31st of January 2017: “A DAY NOT SEIZED? : CITIZEN ACTIVISM AND THE NEW POLITICAL REALITY”

STEVEN FRIEDMAN

Steven Friedman is the Director of the Centre for the Study of Democracy at Rhodes University and the University of Johannesburg. He is a political scientist who has specialized in the study of democracy. During the 1980s, he produced a series of studies of reform apartheid and its implications for a democratic future. Friedman has researched and wrote widely on the South African transition to democracy both before and after the elections of 1994 and has, over the past decade, largely written on the relationship between democracy on the one hand, social inequality and economic growth on the other. In particular, he has stressed the role of citizen voice in strengthening democracy and promoting equality.

26th of October 2016: “AN ALTERNATIVE TO DEMOCRATIC EXCLUSION? THE CASE FOR PARTICIPATORY LOCAL BUDGETING IN SOUTH AFRICA”

CAROLYN BASSETT

Carolyn Bassett is Associate Professor, Department of Political Science and Director, International Development Studies Program at the University of New Brunswick in Fredericton, Canada. She has researched South African politics for more than 25 years, focusing on policy processes and the role of civil society, especially trade unions. Her work has been published in Review of African Political Economy, Third World Quarterly, Journal of Contemporary African Studies and other journals, and she is currently working on a book on COSATU and the policy process in South Africa.

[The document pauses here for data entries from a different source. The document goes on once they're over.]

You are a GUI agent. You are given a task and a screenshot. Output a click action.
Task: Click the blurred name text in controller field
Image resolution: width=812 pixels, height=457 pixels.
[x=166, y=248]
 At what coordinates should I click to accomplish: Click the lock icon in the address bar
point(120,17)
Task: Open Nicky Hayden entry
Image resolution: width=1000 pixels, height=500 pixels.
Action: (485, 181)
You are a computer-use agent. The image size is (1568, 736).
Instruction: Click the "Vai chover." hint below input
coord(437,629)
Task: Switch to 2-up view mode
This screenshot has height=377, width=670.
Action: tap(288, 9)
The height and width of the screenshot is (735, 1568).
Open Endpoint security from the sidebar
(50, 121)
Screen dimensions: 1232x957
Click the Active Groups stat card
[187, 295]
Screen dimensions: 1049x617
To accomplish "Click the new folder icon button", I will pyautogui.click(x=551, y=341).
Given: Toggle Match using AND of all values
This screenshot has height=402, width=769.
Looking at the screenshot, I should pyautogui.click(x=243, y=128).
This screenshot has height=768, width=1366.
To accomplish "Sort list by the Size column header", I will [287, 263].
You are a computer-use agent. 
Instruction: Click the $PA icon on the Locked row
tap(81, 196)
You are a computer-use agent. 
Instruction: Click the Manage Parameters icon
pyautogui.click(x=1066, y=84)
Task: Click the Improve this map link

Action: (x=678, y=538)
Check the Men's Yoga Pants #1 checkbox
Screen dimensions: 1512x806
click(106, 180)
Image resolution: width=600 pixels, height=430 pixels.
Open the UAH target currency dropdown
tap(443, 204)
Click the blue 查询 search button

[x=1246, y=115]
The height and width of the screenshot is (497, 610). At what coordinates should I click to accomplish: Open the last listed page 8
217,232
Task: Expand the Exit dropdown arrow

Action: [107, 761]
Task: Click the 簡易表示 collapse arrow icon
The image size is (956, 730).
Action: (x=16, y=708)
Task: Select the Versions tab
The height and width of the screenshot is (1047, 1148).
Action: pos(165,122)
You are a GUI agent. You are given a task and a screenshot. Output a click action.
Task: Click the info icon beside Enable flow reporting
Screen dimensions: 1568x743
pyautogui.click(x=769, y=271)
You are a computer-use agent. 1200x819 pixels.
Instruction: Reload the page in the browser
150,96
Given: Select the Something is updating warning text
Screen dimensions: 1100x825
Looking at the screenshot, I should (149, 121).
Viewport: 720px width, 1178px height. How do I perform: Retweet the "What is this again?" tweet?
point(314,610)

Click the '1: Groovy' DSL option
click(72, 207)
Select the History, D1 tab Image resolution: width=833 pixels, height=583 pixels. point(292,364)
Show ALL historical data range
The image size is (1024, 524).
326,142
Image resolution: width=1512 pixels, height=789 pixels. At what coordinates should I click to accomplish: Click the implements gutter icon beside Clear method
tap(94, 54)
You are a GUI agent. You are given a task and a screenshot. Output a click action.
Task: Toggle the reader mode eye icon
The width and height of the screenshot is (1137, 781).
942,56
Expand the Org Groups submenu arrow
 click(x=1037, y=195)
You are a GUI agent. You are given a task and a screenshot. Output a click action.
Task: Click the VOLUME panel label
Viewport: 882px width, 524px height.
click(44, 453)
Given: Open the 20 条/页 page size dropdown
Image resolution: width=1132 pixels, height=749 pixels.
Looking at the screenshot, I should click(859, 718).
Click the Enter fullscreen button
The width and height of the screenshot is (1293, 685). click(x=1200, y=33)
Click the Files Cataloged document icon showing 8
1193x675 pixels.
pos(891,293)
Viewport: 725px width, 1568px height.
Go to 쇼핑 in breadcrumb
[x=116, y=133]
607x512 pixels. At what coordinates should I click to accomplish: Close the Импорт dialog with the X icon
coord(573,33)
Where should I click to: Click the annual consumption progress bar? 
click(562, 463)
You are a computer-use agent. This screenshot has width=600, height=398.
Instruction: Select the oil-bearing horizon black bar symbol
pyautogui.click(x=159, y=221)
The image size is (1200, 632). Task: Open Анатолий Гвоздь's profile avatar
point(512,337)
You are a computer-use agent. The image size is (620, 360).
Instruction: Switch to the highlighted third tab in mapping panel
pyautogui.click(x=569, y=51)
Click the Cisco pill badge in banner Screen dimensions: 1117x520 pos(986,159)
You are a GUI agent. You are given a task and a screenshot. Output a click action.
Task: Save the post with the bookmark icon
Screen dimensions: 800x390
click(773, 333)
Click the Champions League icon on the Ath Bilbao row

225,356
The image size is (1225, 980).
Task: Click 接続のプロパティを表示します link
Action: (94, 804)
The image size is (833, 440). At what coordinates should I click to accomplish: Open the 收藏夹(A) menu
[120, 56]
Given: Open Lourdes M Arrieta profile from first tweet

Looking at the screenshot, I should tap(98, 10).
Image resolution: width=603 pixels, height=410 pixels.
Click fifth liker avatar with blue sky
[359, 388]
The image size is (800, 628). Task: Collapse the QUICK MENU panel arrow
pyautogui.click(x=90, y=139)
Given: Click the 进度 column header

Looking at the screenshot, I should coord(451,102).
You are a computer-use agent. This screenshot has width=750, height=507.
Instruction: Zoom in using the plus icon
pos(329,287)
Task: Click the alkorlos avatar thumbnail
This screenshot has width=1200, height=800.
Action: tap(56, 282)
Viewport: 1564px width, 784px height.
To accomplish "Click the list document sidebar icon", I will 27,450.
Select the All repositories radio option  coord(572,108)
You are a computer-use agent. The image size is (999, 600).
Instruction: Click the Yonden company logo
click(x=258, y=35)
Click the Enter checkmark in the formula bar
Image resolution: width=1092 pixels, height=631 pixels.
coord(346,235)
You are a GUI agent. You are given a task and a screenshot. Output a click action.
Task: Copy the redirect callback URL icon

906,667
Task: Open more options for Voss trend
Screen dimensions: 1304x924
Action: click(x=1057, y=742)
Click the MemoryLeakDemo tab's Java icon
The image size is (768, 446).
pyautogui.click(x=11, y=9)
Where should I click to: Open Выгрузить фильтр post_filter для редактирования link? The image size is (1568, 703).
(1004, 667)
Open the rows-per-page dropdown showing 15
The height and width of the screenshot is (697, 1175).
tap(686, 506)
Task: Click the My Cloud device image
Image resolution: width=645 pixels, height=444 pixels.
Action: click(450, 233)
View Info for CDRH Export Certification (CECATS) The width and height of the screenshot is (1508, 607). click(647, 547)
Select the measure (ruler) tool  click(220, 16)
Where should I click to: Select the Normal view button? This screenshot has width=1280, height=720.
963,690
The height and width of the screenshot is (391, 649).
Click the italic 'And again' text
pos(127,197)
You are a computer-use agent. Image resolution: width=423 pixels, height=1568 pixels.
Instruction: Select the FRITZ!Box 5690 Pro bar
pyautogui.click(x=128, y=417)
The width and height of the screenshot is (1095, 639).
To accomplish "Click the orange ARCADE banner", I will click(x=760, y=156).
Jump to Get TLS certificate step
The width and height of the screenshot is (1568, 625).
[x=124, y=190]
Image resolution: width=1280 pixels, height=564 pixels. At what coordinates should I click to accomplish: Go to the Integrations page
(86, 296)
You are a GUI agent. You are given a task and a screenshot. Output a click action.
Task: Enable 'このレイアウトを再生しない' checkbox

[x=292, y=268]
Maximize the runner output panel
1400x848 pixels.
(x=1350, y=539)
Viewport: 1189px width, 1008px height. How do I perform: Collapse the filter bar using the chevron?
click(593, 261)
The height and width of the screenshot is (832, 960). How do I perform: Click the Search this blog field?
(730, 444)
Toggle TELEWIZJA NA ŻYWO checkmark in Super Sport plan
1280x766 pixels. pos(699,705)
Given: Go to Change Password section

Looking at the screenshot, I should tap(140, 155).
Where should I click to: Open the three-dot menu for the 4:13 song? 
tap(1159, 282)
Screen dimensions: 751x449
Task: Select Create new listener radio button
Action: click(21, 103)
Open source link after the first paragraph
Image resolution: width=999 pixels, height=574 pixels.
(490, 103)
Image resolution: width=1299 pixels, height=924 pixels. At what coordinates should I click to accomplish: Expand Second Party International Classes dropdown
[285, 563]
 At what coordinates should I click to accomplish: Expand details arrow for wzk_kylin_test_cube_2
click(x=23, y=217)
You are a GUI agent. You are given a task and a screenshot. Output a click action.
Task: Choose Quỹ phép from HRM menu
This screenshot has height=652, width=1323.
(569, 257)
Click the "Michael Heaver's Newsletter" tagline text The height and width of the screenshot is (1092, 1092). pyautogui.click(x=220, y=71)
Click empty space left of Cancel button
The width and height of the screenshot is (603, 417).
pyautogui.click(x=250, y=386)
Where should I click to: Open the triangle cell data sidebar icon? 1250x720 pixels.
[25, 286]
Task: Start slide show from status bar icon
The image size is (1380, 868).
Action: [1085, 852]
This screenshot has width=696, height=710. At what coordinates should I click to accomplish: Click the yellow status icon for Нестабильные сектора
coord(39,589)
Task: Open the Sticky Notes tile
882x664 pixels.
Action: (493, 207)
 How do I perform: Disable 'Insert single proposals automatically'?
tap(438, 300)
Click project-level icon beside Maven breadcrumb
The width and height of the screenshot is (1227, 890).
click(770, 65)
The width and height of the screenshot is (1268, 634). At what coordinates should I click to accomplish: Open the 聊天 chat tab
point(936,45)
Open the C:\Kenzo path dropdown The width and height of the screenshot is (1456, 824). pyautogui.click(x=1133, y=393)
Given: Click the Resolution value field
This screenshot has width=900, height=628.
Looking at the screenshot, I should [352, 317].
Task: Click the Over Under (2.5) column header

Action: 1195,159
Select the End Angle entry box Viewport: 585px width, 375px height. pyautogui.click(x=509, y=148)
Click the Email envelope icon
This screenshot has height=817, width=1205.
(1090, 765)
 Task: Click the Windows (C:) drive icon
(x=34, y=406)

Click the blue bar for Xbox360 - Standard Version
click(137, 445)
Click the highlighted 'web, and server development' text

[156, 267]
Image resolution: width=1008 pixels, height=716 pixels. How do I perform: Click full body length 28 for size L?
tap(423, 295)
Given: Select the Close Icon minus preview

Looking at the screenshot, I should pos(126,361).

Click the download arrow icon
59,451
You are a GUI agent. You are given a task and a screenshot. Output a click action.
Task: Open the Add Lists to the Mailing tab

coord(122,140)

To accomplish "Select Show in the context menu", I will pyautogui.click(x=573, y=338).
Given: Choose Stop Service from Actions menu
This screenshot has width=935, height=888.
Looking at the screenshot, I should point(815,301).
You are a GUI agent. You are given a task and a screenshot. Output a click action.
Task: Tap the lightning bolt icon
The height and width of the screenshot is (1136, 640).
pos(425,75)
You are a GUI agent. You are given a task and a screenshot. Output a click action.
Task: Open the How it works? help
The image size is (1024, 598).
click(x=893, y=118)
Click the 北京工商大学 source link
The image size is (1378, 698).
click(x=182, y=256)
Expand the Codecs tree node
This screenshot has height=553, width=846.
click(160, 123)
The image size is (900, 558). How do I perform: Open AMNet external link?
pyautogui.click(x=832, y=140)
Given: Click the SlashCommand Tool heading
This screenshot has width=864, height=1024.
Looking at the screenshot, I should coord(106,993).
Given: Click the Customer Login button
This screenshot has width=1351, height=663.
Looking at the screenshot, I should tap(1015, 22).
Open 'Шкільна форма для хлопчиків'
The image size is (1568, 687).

20th of October 2016: “SOUTH AFRICA: PUBLIC PARTICIPATION IN POLICY-MAKING – A PRACTICAL
EXAMINATION”

IMRAAN BUCCUS

Imraan Buccus is a Senior Research Associate at ASRI. He is also the academic director of a university study abroad program on political transformation and concurrently a Research Fellow in the School of Social Sciences at UKZN, and the editor of Al Qalam. Buccus is the former editor of Critical Dialogue, a journal of Public Participation in review, he co-authored the National Framework on Public Participation for the South African government. During his time at the Centre for Public Participation, he led an initiative to bring policy making spaces closer to ordinary people and also led a project to assess the state of participatory democracy in Namibia. He has wide ranging experience working with various donor agencies including the Ford Foundation, NiZA, EU, Kellogg Foundation and the Open Society Foundation. In the early 2000’s Buccus worked as academic coordinator of the Workers College, a progressive experiential education college for workers from the trade union movement, where he developed a passion for experiential education and its personal and academic developmental potential. Imraan is also widely published, in academic journals and book chapters, in the area of participatory democracy, poverty and civil society.